Go through the entries one line at a time, and gather every line that has the word "agent".

※

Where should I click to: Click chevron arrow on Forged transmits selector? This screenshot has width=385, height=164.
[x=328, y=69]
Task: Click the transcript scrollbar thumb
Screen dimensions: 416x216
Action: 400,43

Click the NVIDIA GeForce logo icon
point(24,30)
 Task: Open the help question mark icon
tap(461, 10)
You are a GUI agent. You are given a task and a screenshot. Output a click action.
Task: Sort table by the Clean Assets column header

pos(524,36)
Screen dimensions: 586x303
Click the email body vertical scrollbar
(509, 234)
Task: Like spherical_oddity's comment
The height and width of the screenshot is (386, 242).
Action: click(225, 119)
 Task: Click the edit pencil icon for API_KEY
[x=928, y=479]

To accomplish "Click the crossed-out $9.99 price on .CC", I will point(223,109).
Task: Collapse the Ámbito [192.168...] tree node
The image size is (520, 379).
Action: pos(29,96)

※

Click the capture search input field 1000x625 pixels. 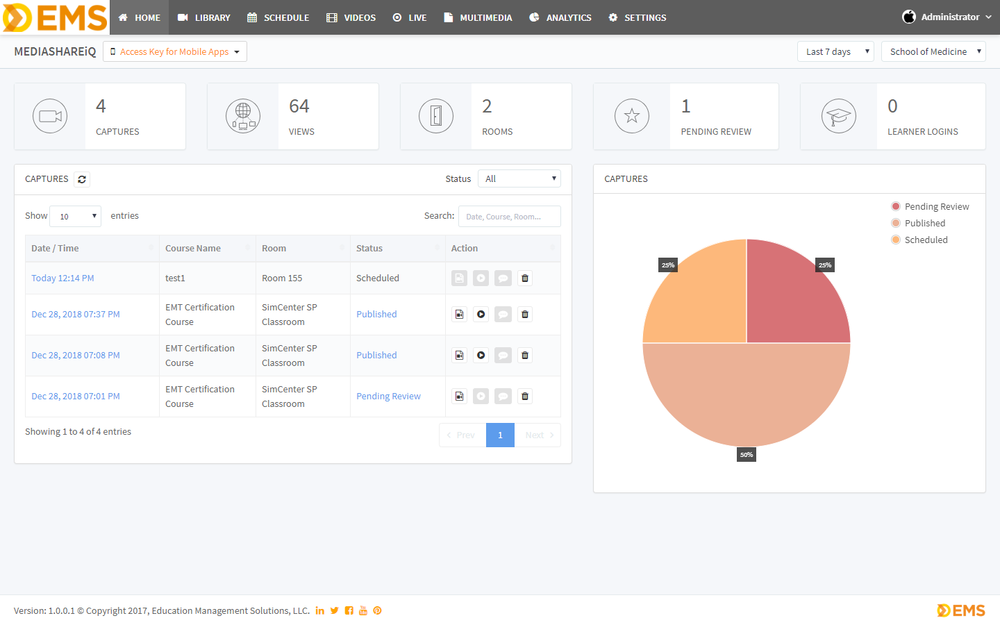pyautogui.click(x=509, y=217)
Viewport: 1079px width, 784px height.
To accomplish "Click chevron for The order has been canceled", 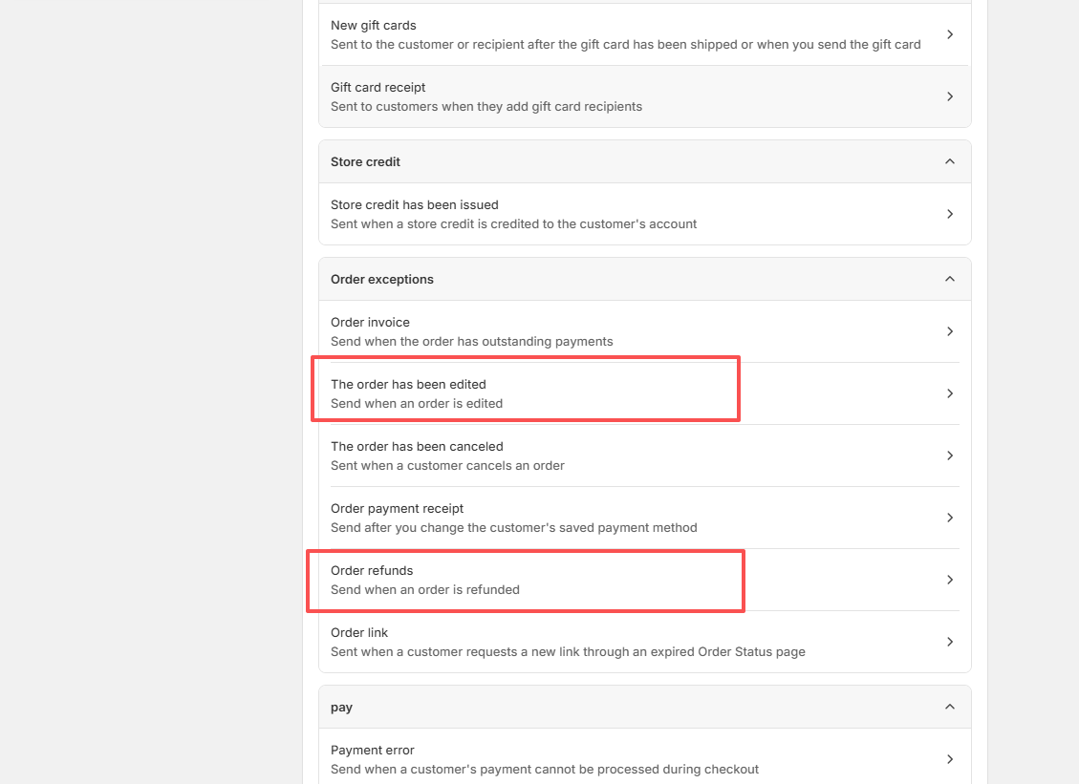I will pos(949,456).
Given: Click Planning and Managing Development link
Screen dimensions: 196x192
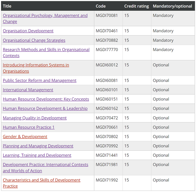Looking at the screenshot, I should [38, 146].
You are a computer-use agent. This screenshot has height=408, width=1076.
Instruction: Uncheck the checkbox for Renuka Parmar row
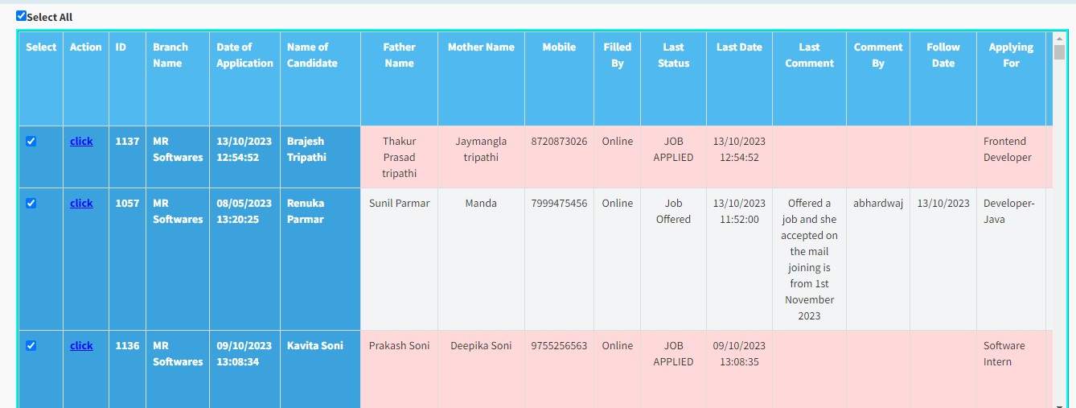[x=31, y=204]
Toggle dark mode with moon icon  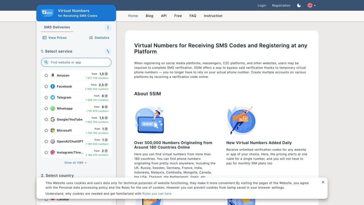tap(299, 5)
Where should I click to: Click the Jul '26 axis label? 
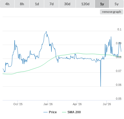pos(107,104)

※

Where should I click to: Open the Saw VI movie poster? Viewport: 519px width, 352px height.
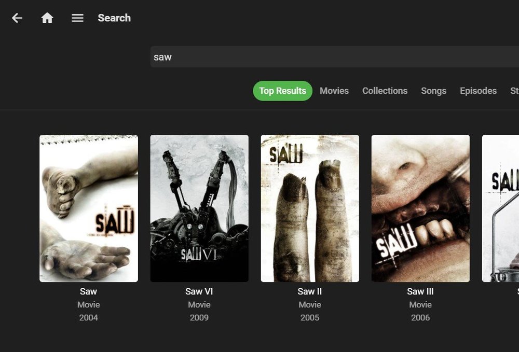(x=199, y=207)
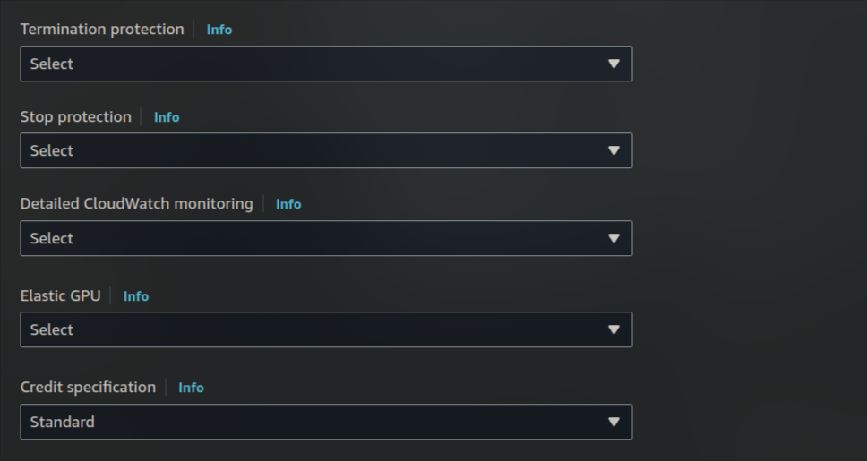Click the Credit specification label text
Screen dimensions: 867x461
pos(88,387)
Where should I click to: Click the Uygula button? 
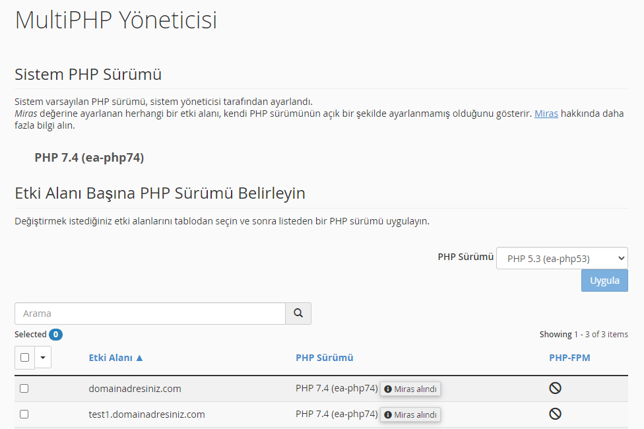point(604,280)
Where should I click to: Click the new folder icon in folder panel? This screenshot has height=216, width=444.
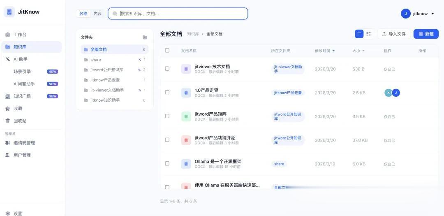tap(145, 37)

※

*ANSWER TO THIS TASK*
You are a GUI agent. You are given a task and a screenshot. Output a click action.
You are a computer-use agent. This screenshot has height=408, width=1076.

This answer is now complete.